Amid the drama, a race actually took place, featuring the 190-mile-per-hour decisions, strategy, and teamwork that make the Daytona 500, as in Spanish, an upside-down exclamation point that kicks off the season. At Daytona and Talladega Superspeedway, the fastest of NASCAR's tracks, cars must work together in the draft. A driver who takes off without a partner quickly gets left with exhaust fumes in his face.
Leading up to the race, Stewart explained how a driver must earn trust to be successful at Daytona.
''When I started in this series, I couldn't get people to draft with me either," Stewart said last Friday. ''You have to trust the people you're around, especially when it's the biggest race of the year. You're not just going to go out there if you see somebody with yellow stripes [required of rookies on their rear bumpers] and think, 'OK, I'm going to trust this kid that doesn't have a lot of experience here with my racecar.' "
Such is the fate that befell Kyle Busch, the younger brother of the 2004 Cup champion, who finished 23d.

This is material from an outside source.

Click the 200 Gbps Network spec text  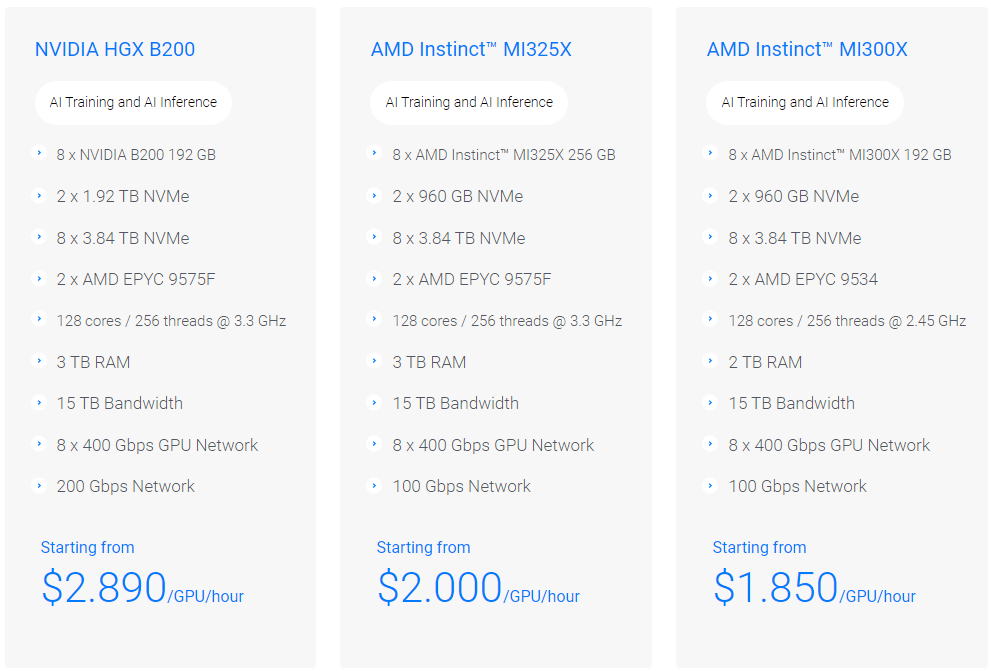pyautogui.click(x=126, y=486)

The Hendrick Motorsports pilot has been criticized by fellow drivers for his aggressive driving -- he tangled with Stewart late in Sunday's race -- and as a result, was often left hanging when he was seeking a drafting partner.

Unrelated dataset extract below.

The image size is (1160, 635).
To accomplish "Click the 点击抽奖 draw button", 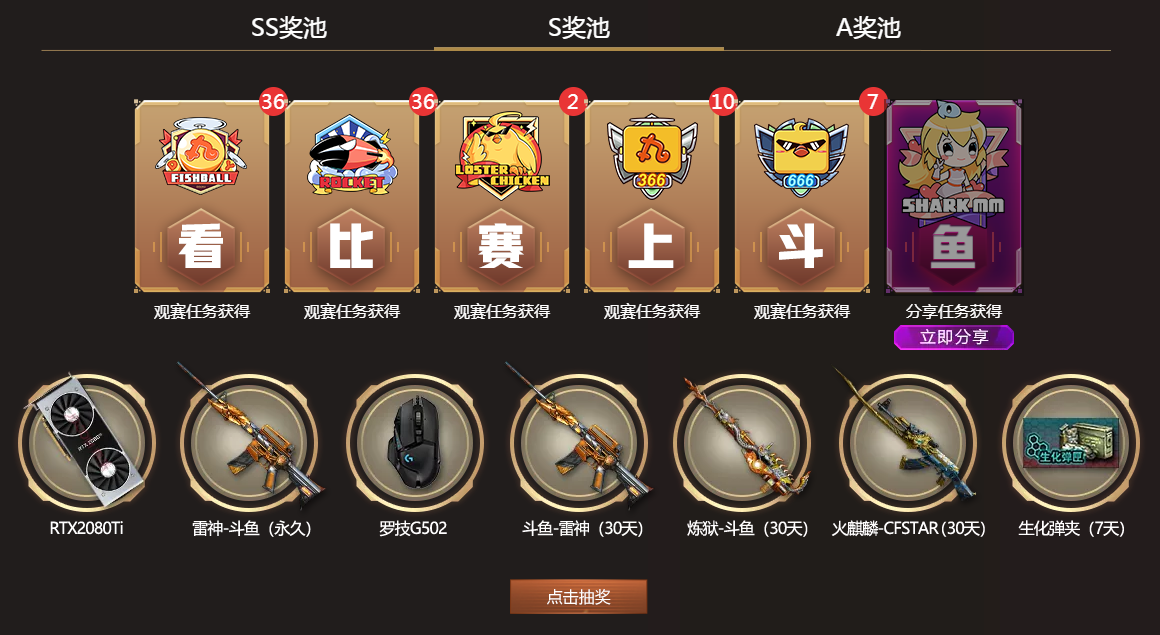I will click(579, 597).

''I didn't have much help out there today except for my brother Kurt," said the second-year driver. ''In fact, he was my only help."

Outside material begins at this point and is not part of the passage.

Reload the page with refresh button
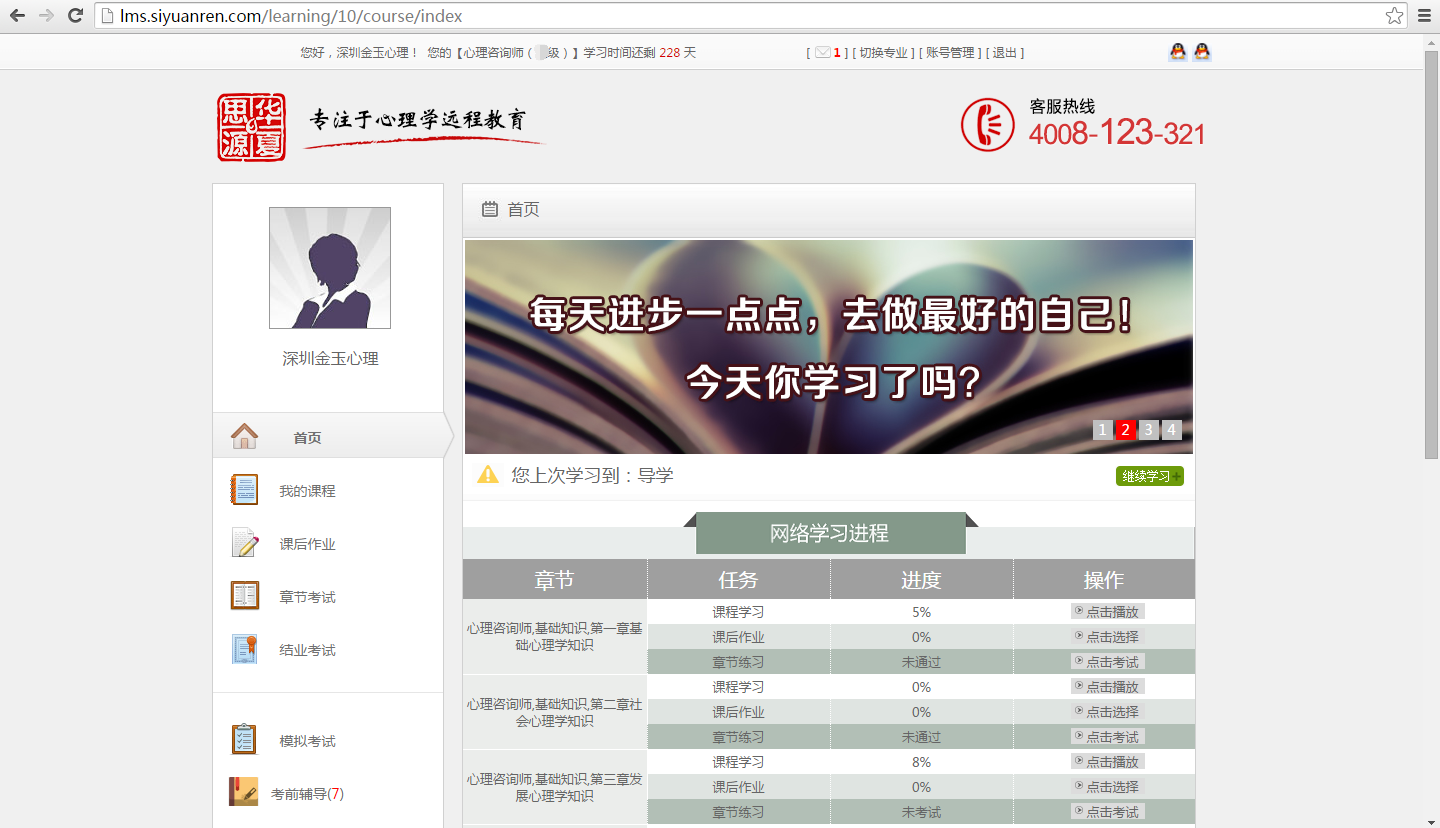 [x=75, y=16]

Ryan Newman, the second-place finisher, tried to overtake Johnson on the last lap by taking the high line. Newman thought he'd get a push from Casey Mears, but the third-place driver stayed on the bottom to block a charging Elliott Sadler. Without help up high, Newman didn't have enough momentum to catch Johnson.
''Unfortunately, Casey didn't decide to follow through with that," Newman said. ''He gave me a good shove to get me out of the way but didn't go with us."
Newman had to try the high line because Johnson, with team engineer Darian Grubb taking Knaus's seat atop the pit box, was blocking down low, the left-side tires of the No. 48 Chevy hugging the yellow line. Johnson said that staking a claim to the bottom groove was the key to winning the race, his first Daytona 500 victory and sixth for team owner Rick Hendrick, who placed two of his vehicles in the top 10.
Meanwhile, the Roush Racing powerhouse, which placed all five cars in the Chase for the Cup last season, had a rotten day. Mark Martin had the best performance for team owner Jack Roush, a 12th-place finish. Edwards, last year's third-place driver in the points standings, completed only 78 laps Sunday and is already 151 points behind Johnson as the series travels to Fontana, Calif., for Sunday's Auto Club 500.
And so the Cup transporters roll on, steaming their way to and from their shops in the greater Charlotte area, arriving in New Hampshire in five months for the New England 300 at NHIS. Between now and then, as the Daytona 500 proved, there's only one thing race fans can expect: the unexpected.